Venus Williams, Serena Williams will play for Wimbledon title
TENNIS
The sisters who grew up in Compton will meet for the seventh time in a Grand Slam event final.
WIMBLEDON, England -- Williams vs. Williams, the improbable show that toured six of eight Grand Slam tennis finals between 2001 and 2003, has launched a sudden revival near London.
It will rush back into view on Saturday at the All England Club, where Venus Williams and Serena Williams, sisters who grew up in Compton, will meet for the Wimbledon women's singles title for the third time overall, for the first time since 2003, for the seventh time in a Grand Slam final and for the first time in a Grand Slam event since the fourth round of the 2005 U.S. Open.
They'll do so from seeds and rankings No. 6 (Serena Williams) and No. 7 (Venus Williams), having served as the steady forces losing zero sets through a tournament in which higher-ranked stars kept toppling and the grounds once again resonated with the familiar sound from chair umpires, "Game, Miss Williams." They finally arranged the final by winning semifinals today by scores almost identical.

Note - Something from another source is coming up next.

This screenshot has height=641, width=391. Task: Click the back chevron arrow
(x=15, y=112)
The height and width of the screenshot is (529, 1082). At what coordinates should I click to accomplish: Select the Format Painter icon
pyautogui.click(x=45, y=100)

Venus Williams, defending her 2007 title at 28 years old by extending her Wimbledon win streak to 13, tore through No. 5 Elena Dementieva in the first set and withstood her in the second for a 6-1, 7-6 (3) win, climbing out of a 3-3 tie in the tiebreaker and clinching matters with rare screams as she crushed two groundstrokes on the last, eager point. Thereupon she began the trademark victory hop first spotted here in 2000, when she won the first of her four Wimbledon titles at 20.
"When I'm excited, I always jump," she said. "That, I guess, will never change."
Thereafter Serena Williams, at 26 trying to find her way to her first Wimbledon final since 2004, faced two rain delays and some truly thorny moments against Zheng Jie, the 133rd-ranked player from China who charmed the Centre Court audience with her power from her 5-foot-4 frame and a backhand that might just replace the retired Justine Henin's as the most picturesque shot in the game.
With Zheng seemingly shaky in her first Grand Slam semifinal -- and the first for any Chinese woman -- Williams pretty much romped through a first set, but faced a set point in the second of her 6-2, 7-6 (5) win. Taking an 80-mph serve while leading 6-5 and 30-40, with some Wimbledon drama brewing, Zheng promptly whacked a backhand into the net, then wheeled around in despair.